In our study, seizure clusters were the most frequently observed pattern (41.2%). The literature has shown that seizure clusters may constitute a threshold for the development of SE.18 From this perspective, early intervention in seizure clusters is of critical importance. Accordingly, all patients with seizure clusters in our cohort received oral or intravenous medication loading immediately following seizure clustering. In addition, no serious traumatic injuries or cardiac arrest occurred in any patient in the study group. The absence of progression to SE in patients with seizure clusters and the lack of traumatic complications are consistent with literature findings indicating that continuous observation and rapid intervention strategies significantly improve the safety profile during VEM.6, 18 The fact that only two patients required intubation under a benzodiazepine-based rapid intervention strategy further supports the effectiveness of structured safety protocols.
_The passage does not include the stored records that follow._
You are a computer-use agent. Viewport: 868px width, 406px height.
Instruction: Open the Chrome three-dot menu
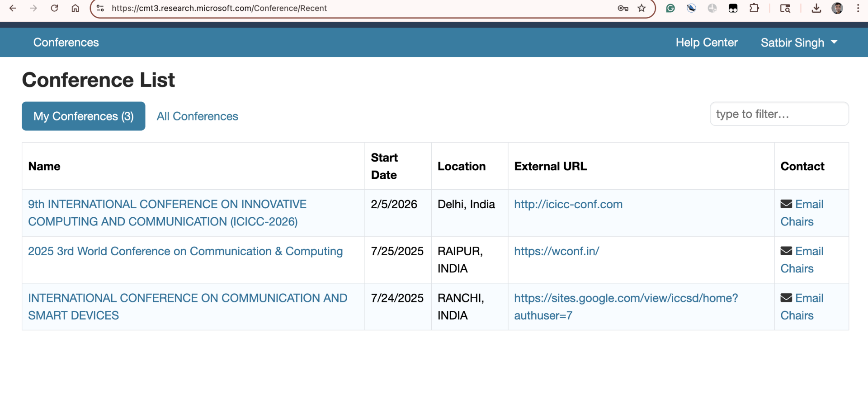tap(858, 8)
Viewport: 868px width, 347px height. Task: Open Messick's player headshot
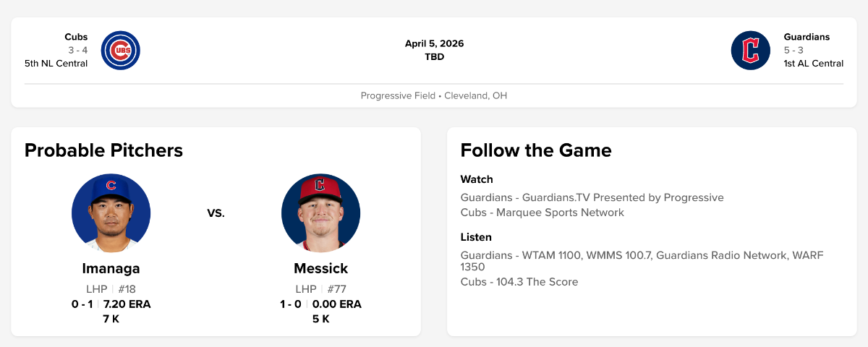[x=320, y=213]
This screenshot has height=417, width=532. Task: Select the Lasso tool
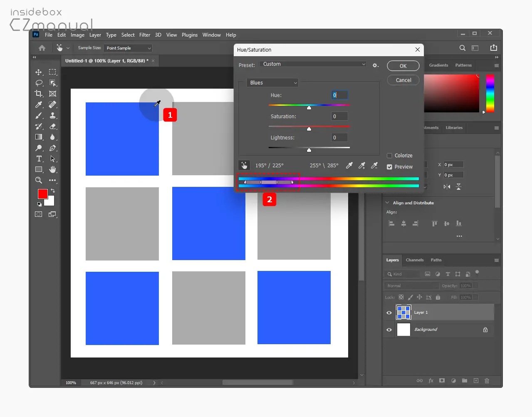(x=39, y=83)
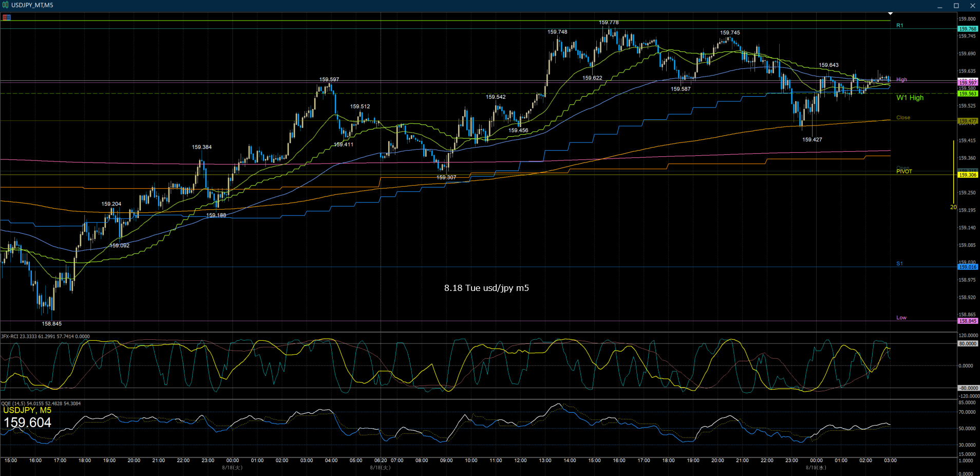Image resolution: width=980 pixels, height=476 pixels.
Task: Click the 8/19 00:00 time axis marker
Action: pos(816,461)
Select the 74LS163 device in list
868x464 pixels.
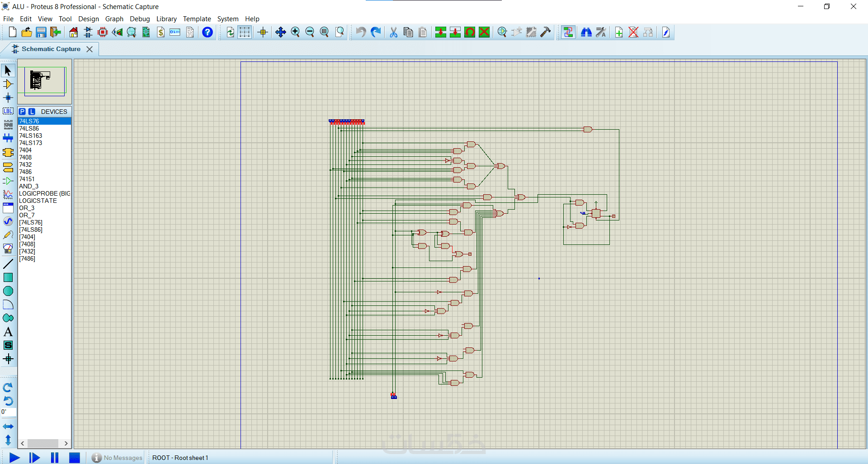click(x=30, y=136)
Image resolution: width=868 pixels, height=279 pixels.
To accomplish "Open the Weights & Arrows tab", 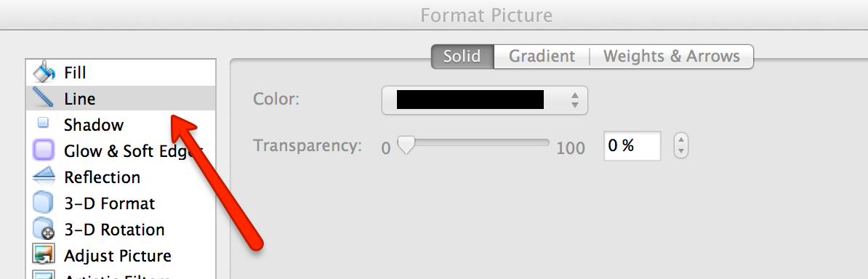I will [x=672, y=57].
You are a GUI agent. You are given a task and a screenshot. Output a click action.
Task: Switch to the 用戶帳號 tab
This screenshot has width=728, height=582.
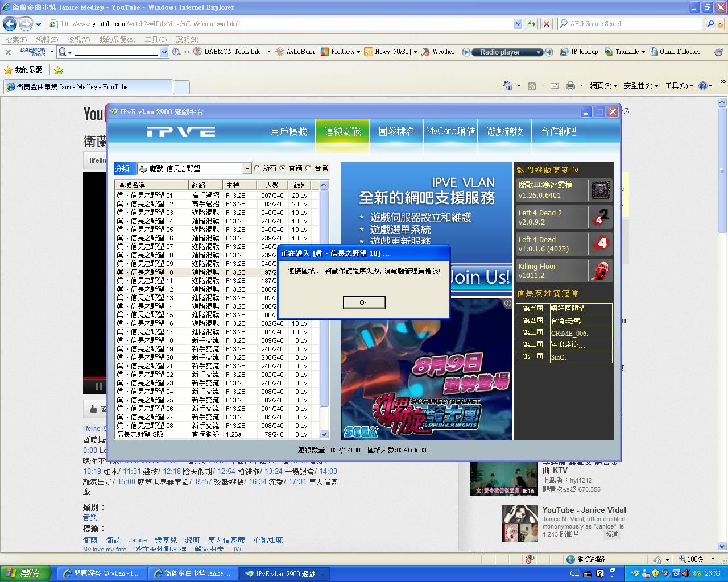point(288,132)
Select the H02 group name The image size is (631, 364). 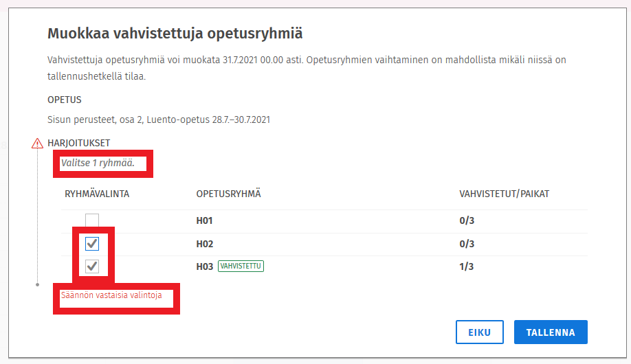click(205, 244)
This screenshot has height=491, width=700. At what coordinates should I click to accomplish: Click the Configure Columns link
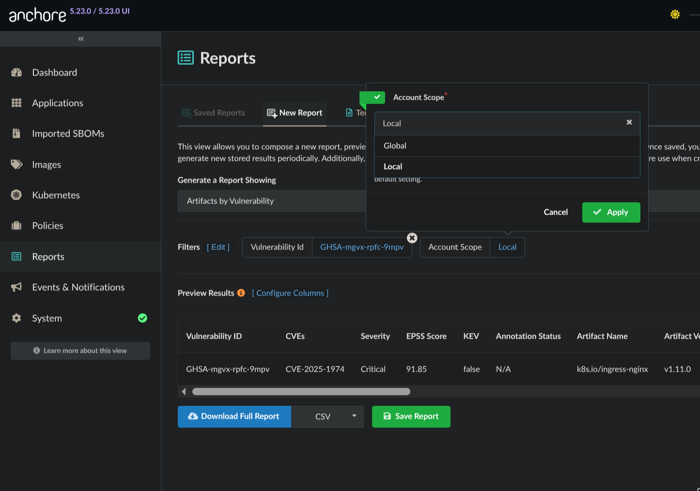[290, 293]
This study also demonstrated a significant association between seizure patterns and the presence of structural lesions on MRI. The higher frequency of structural lesions in SE patterns suggests that epileptic networks may become more easily sustained on a background of structural damage. This finding is consistent with previous studies reporting a higher risk of SE in structural epilepsies.5
An important methodological consideration in this study is the heterogeneity of ASM tapering strategies. ASM reduction was individualized for each patient to reflect real-world clinical practice in VEM units; however, this variability limits the ability to standardize the effects of ASM withdrawal on seizure occurrence and may introduce bias into the dynamics of provoked seizures. In particular, withdrawal of GABAergic agents such as benzodiazepines may significantly reduce inhibitory tone and lower the seizure threshold, thereby facilitating seizure clustering or SE. Previous studies have emphasized that both the type of ASM and the rate of withdrawal may influence seizure risk during VEM.13, 14
Study Limitations
In addition, the retrospective design of this study entails a risk of information loss due to incomplete clinical records, and the relatively small sample size from a single center may limit the generalizability of the findings. Therefore, prospective, multicenter studies with standardized protocols and larger patient cohorts are required to confirm these results.
CONCLUSION
Due to the inherent nature of investigation and monitoring during VEM, the risk of seizure clusters or SE is not negligible. Early intervention strategies, predefined and tailored to the patient’s clinical and EEG characteristics, are crucial for reducing morbidity and mortality.